Stored records:
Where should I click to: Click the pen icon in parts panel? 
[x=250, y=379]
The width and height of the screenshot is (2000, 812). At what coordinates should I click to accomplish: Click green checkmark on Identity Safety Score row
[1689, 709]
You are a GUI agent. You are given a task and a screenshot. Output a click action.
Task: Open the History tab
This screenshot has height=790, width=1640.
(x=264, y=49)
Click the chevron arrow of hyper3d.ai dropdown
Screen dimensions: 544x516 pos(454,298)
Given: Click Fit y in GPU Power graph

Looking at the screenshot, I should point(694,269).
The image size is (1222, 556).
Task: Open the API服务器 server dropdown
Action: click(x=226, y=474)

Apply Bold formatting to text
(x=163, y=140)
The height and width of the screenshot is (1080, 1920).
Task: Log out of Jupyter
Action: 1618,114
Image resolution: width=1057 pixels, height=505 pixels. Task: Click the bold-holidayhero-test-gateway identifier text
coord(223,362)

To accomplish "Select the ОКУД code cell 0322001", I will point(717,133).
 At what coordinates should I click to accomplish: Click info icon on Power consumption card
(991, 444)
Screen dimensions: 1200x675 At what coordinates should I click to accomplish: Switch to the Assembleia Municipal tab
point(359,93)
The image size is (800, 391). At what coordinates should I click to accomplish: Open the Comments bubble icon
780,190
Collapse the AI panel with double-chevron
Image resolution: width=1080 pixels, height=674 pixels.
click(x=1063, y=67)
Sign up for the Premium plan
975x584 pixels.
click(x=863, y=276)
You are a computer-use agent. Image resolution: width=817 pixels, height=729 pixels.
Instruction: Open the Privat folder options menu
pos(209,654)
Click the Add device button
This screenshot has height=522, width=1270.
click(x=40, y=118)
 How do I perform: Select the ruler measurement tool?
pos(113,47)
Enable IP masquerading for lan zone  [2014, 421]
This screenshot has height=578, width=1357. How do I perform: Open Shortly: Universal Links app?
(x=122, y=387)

EXERCISE INSTRUCTIONS: Copy every item above word for word, keeping each line as it appears.

TASK SOLUTION:
Where should I click to: Click the pen icon in parts panel? 
[x=250, y=379]
The width and height of the screenshot is (2000, 812). At what coordinates should I click to accomplish: Click green checkmark on Identity Safety Score row
[1689, 709]
You are a GUI agent. You are given a task and a screenshot. Output a click action.
Task: Open the History tab
This screenshot has height=790, width=1640.
(x=264, y=49)
Click the chevron arrow of hyper3d.ai dropdown
Screen dimensions: 544x516 pos(454,298)
Given: Click Fit y in GPU Power graph

Looking at the screenshot, I should point(694,269).
The image size is (1222, 556).
Task: Open the API服务器 server dropdown
Action: click(x=226, y=474)

Apply Bold formatting to text
(x=163, y=140)
The height and width of the screenshot is (1080, 1920).
Task: Log out of Jupyter
Action: 1618,114
Image resolution: width=1057 pixels, height=505 pixels. Task: Click the bold-holidayhero-test-gateway identifier text
coord(223,362)

To accomplish "Select the ОКУД code cell 0322001", I will point(717,133).
 At what coordinates should I click to accomplish: Click info icon on Power consumption card
(991, 444)
Screen dimensions: 1200x675 At what coordinates should I click to accomplish: Switch to the Assembleia Municipal tab
point(359,93)
The image size is (800, 391). At what coordinates should I click to accomplish: Open the Comments bubble icon
780,190
Collapse the AI panel with double-chevron
Image resolution: width=1080 pixels, height=674 pixels.
click(x=1063, y=67)
Sign up for the Premium plan
975x584 pixels.
click(x=863, y=276)
You are a computer-use agent. Image resolution: width=817 pixels, height=729 pixels.
Instruction: Open the Privat folder options menu
pos(209,654)
Click the Add device button
This screenshot has height=522, width=1270.
click(x=40, y=118)
 How do I perform: Select the ruler measurement tool?
pos(113,47)
Enable IP masquerading for lan zone  [2014, 421]
This screenshot has height=578, width=1357. How do I perform: Open Shortly: Universal Links app?
(x=122, y=387)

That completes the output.